_AIM OF THE TASK:_
Print the whole listing exactly.

══════════════════════════════

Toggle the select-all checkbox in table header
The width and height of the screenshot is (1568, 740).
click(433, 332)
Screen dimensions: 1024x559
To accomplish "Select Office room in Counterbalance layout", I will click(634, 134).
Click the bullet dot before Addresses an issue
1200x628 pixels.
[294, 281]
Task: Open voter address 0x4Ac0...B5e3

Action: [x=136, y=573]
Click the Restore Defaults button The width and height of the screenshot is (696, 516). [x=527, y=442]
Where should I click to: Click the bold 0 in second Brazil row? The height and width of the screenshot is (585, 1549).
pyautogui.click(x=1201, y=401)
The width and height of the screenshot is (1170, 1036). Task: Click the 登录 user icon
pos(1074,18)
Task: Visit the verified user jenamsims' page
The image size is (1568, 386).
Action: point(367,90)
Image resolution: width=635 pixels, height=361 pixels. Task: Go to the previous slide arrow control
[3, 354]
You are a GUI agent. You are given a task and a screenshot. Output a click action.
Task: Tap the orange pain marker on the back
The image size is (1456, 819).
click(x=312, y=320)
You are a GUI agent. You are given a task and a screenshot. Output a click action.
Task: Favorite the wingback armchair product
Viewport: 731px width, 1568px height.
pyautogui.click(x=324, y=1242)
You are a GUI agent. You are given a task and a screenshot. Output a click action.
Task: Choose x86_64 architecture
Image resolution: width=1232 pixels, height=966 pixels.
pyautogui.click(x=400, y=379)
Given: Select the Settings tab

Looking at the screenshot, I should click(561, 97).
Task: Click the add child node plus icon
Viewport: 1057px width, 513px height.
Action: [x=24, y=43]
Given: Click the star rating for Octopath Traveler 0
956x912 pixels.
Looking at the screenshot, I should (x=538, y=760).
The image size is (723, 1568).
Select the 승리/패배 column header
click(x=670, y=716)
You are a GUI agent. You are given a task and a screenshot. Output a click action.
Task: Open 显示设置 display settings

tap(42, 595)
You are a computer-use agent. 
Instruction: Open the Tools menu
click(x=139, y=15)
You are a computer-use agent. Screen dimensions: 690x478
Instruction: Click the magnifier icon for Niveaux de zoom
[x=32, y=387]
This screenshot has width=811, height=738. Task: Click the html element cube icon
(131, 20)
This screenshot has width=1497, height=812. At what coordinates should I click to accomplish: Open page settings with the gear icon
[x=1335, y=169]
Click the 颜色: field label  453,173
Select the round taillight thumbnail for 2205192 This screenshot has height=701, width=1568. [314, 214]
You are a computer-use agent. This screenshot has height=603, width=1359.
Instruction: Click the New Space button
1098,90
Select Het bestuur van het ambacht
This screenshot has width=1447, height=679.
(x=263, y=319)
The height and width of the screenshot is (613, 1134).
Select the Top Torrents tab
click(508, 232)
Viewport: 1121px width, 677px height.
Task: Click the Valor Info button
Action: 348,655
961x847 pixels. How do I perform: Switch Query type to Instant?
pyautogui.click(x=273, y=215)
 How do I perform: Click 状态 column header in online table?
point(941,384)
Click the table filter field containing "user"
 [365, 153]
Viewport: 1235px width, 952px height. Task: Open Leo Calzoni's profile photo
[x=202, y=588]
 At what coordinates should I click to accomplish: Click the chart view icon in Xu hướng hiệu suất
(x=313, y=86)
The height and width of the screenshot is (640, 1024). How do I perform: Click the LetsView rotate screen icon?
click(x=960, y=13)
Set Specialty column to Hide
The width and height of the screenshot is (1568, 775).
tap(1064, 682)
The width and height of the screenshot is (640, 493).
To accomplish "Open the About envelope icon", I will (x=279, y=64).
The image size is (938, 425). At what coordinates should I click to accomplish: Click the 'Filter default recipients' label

══════════════════════════════

_RESULT OF THIS EXERCISE:_
Toggle the select-all checkbox in table header
The width and height of the screenshot is (1568, 740).
click(433, 332)
Screen dimensions: 1024x559
To accomplish "Select Office room in Counterbalance layout", I will click(634, 134).
Click the bullet dot before Addresses an issue
1200x628 pixels.
[294, 281]
Task: Open voter address 0x4Ac0...B5e3

Action: [x=136, y=573]
Click the Restore Defaults button The width and height of the screenshot is (696, 516). [x=527, y=442]
Where should I click to: Click the bold 0 in second Brazil row? The height and width of the screenshot is (585, 1549).
pyautogui.click(x=1201, y=401)
The width and height of the screenshot is (1170, 1036). Task: Click the 登录 user icon
pos(1074,18)
Task: Visit the verified user jenamsims' page
The image size is (1568, 386).
Action: point(367,90)
Image resolution: width=635 pixels, height=361 pixels. Task: Go to the previous slide arrow control
[3, 354]
You are a GUI agent. You are given a task and a screenshot. Output a click action.
Task: Tap the orange pain marker on the back
The image size is (1456, 819).
click(x=312, y=320)
You are a GUI agent. You are given a task and a screenshot. Output a click action.
Task: Favorite the wingback armchair product
Viewport: 731px width, 1568px height.
pyautogui.click(x=324, y=1242)
You are a GUI agent. You are given a task and a screenshot. Output a click action.
Task: Choose x86_64 architecture
Image resolution: width=1232 pixels, height=966 pixels.
pyautogui.click(x=400, y=379)
Given: Select the Settings tab

Looking at the screenshot, I should click(561, 97).
Task: Click the add child node plus icon
Viewport: 1057px width, 513px height.
Action: [x=24, y=43]
Given: Click the star rating for Octopath Traveler 0
956x912 pixels.
Looking at the screenshot, I should (x=538, y=760).
The image size is (723, 1568).
Select the 승리/패배 column header
click(x=670, y=716)
You are a GUI agent. You are given a task and a screenshot. Output a click action.
Task: Open 显示设置 display settings

tap(42, 595)
You are a computer-use agent. 
Instruction: Open the Tools menu
click(x=139, y=15)
You are a computer-use agent. Screen dimensions: 690x478
Instruction: Click the magnifier icon for Niveaux de zoom
[x=32, y=387]
This screenshot has width=811, height=738. Task: Click the html element cube icon
(131, 20)
This screenshot has width=1497, height=812. At what coordinates should I click to accomplish: Open page settings with the gear icon
[x=1335, y=169]
Click the 颜色: field label  453,173
Select the round taillight thumbnail for 2205192 This screenshot has height=701, width=1568. [314, 214]
You are a computer-use agent. This screenshot has height=603, width=1359.
Instruction: Click the New Space button
1098,90
Select Het bestuur van het ambacht
This screenshot has width=1447, height=679.
(x=263, y=319)
The height and width of the screenshot is (613, 1134).
Select the Top Torrents tab
click(508, 232)
Viewport: 1121px width, 677px height.
Task: Click the Valor Info button
Action: 348,655
961x847 pixels. How do I perform: Switch Query type to Instant?
pyautogui.click(x=273, y=215)
 How do I perform: Click 状态 column header in online table?
point(941,384)
Click the table filter field containing "user"
 [365, 153]
Viewport: 1235px width, 952px height. Task: Open Leo Calzoni's profile photo
[x=202, y=588]
 At what coordinates should I click to accomplish: Click the chart view icon in Xu hướng hiệu suất
(x=313, y=86)
The height and width of the screenshot is (640, 1024). How do I perform: Click the LetsView rotate screen icon?
click(x=960, y=13)
Set Specialty column to Hide
The width and height of the screenshot is (1568, 775).
tap(1064, 682)
The width and height of the screenshot is (640, 493).
To accomplish "Open the About envelope icon", I will (x=279, y=64).
The image size is (938, 425). At what coordinates should I click to accomplish: Click the 'Filter default recipients' label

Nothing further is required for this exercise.